AIM:
Quote the lines word for word, from the one containing "Where should I" through to the end of the lines.

RECORDS SHOWN:
┌──

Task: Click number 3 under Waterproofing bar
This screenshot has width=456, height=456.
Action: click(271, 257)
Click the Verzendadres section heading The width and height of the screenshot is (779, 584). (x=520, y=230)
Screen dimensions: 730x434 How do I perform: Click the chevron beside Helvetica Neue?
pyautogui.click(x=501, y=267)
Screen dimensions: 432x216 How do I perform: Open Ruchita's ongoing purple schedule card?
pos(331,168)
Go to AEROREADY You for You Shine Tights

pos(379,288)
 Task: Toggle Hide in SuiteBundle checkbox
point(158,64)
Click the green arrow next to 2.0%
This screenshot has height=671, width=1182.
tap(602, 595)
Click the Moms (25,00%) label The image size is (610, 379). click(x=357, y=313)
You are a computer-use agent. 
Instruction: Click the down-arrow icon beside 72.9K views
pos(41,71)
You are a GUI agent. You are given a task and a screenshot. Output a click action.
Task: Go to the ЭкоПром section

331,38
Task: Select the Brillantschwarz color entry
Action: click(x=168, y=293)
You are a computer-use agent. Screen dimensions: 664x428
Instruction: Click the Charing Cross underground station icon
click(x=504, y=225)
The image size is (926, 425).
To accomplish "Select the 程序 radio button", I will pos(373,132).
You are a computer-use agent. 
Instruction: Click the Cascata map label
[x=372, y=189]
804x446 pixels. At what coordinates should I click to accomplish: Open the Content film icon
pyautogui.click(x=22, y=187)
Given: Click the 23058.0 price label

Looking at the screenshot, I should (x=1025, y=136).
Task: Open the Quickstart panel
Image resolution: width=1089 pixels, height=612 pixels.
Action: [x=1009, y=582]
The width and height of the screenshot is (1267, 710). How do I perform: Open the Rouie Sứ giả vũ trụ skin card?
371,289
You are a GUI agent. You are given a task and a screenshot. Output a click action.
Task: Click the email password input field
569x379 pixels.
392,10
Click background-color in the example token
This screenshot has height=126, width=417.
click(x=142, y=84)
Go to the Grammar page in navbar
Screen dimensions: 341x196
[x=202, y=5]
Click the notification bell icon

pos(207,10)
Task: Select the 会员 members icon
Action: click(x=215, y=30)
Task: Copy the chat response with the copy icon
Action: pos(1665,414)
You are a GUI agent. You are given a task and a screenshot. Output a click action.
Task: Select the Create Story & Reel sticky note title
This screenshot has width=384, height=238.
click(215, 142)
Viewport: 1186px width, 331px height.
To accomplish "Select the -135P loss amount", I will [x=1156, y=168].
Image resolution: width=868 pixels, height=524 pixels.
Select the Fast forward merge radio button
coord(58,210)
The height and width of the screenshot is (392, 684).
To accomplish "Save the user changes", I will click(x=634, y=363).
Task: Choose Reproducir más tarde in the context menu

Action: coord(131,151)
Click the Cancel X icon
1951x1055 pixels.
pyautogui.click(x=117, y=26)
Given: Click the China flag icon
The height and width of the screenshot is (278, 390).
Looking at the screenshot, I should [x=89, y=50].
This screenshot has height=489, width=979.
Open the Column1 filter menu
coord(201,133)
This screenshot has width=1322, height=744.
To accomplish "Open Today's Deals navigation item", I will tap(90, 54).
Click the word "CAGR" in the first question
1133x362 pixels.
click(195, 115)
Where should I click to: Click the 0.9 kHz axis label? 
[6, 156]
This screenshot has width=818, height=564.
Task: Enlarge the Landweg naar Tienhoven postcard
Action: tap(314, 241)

└──

THE SOLUTION:
Where should I click to: Click the 0.9 kHz axis label? 
[6, 156]
This screenshot has width=818, height=564.
Task: Enlarge the Landweg naar Tienhoven postcard
Action: tap(314, 241)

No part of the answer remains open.